5.1 Uitgangspunt bij de beoordeling van de vraag of verweerder in strijd heeft gehandeld met hetgeen een behoorlijk advocaat betaamt moet zijn dat, zoals ook is neergelegd in het eerste lid van Gedragsregel 18, een advocaat die zich in verbinding wil stellen met een wederpartij waarvan hij weet dat deze wordt bijgestaan door een advocaat, dit slechts doet door tussenkomst van die advocaat, tenzij deze hem toestemming geeft zich rechtstreeks tot diens cliënt te wenden. Deze toestemming is hier niet gegeven.

5.2 Een uitzondering op deze regel kan worden aanvaard – het tweede lid van Gedragsregel 18 voorziet daarin – wanneer het gaat om een aanzegging die, om het daarmee beoogde rechtsgevolg te kunnen bewerkstelligen, niet anders gedaan kan worden dan rechtstreeks aan de andere partij.

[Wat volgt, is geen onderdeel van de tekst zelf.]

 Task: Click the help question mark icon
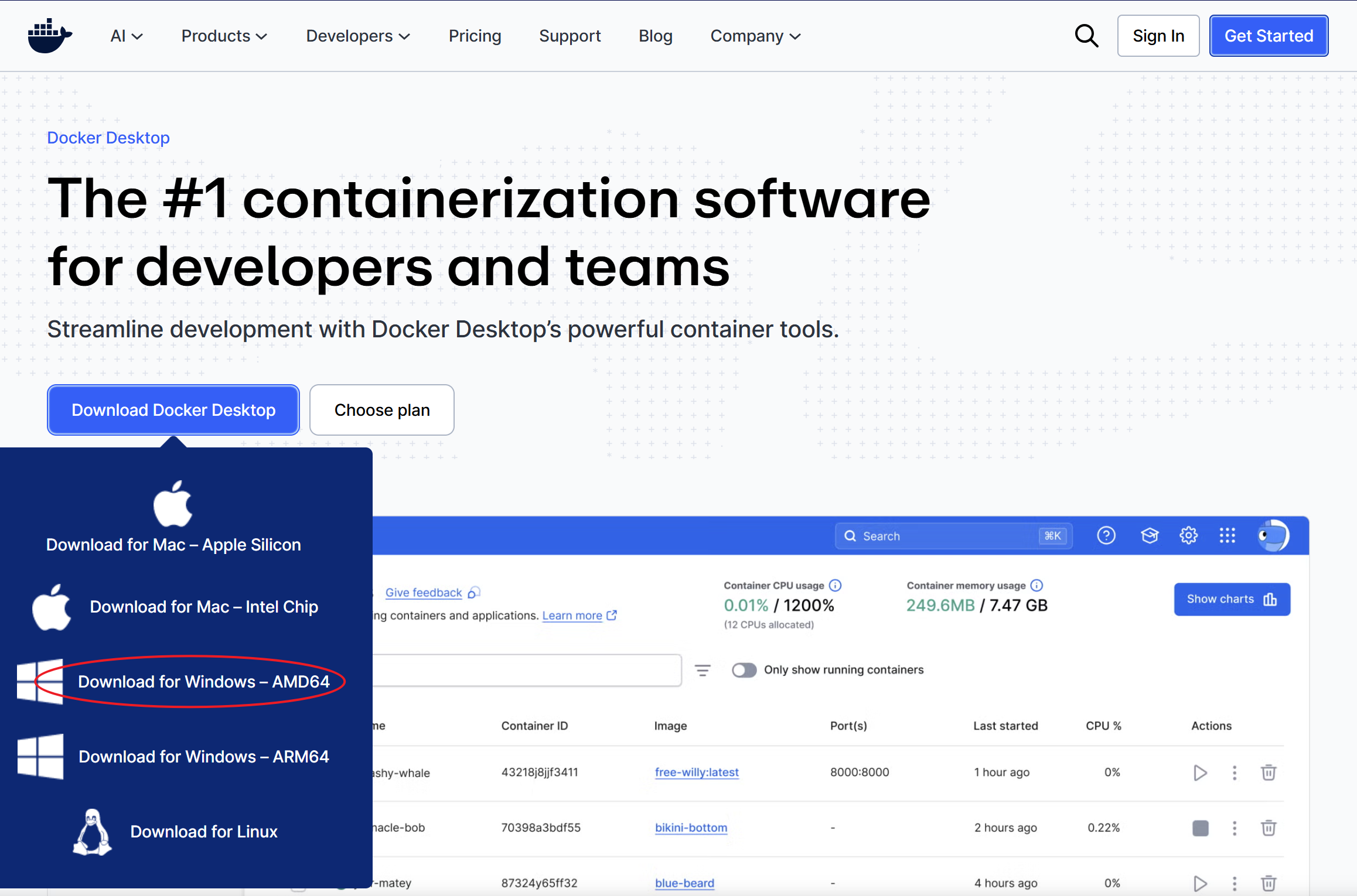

5.3 Het is de raad niet gebleken dat er voor verweerder een goede grond bestond om de aanzegging van de schadeclaim als gevolg van niet opheffing van het zijdens klager gelegde beslag rechtstreeks aan de cliënt van klager te sturen. Vereist is een rechtens aanvaardbare reden om de aanzegging niet (uitsluitend) aan de advocaat te doen, bijvoorbeeld omdat het beoogde rechtsgevolg anders niet kan worden bewerkstelligd. Het in rechte kunnen overleggen van een kopie van de betreffende brief, zoals door verweerder in zijn brief is aangekondigd, is geen rechtvaardiging van de onderhavige handelwijze.

5.4 De klachtonderdelen zijn mitsdien gegrond.

Ad klachtonderdeel c)

5.5 Verweerder heeft terecht gesteld dat het hem op grond van artikel 50 Rv vrijstond om de dagvaarding in kort geding te laten betekenen aan de woonplaats van klager, nu hij bestuurder is van X. De hiervoor onder 5.1 genoemde (gedrags)regel ziet niet op het (laten) uitreiken van processtukken, nu de bevoegdheid daartoe bij wet is geregeld.

Ad klachtonderdeel d)

5.6 Een advocaat geniet een ruime mate van vrijheid om de belangen van zijn cliënt te behartigen op de wijze die als hem in overleg met die cliënt goed dunkt. Het tuchtrecht dient niet ter beknotting van die vrijheid. De bedoelde vrijheid is echter niet absoluut, doch vindt haar beperking onder meer hierin dat a.) de advocaat zich, hetzij mondeling hetzij schriftelijk niet onnodig grievend mag uitlaten over de wederpartij van zijn cliënt en b.) de advocaat geen feiten mag poneren waarvan hij de onwaarheid kent of redelijkerwijs kan kennen. De raad dient deze maatstaf bij de beoordeling te betrekken.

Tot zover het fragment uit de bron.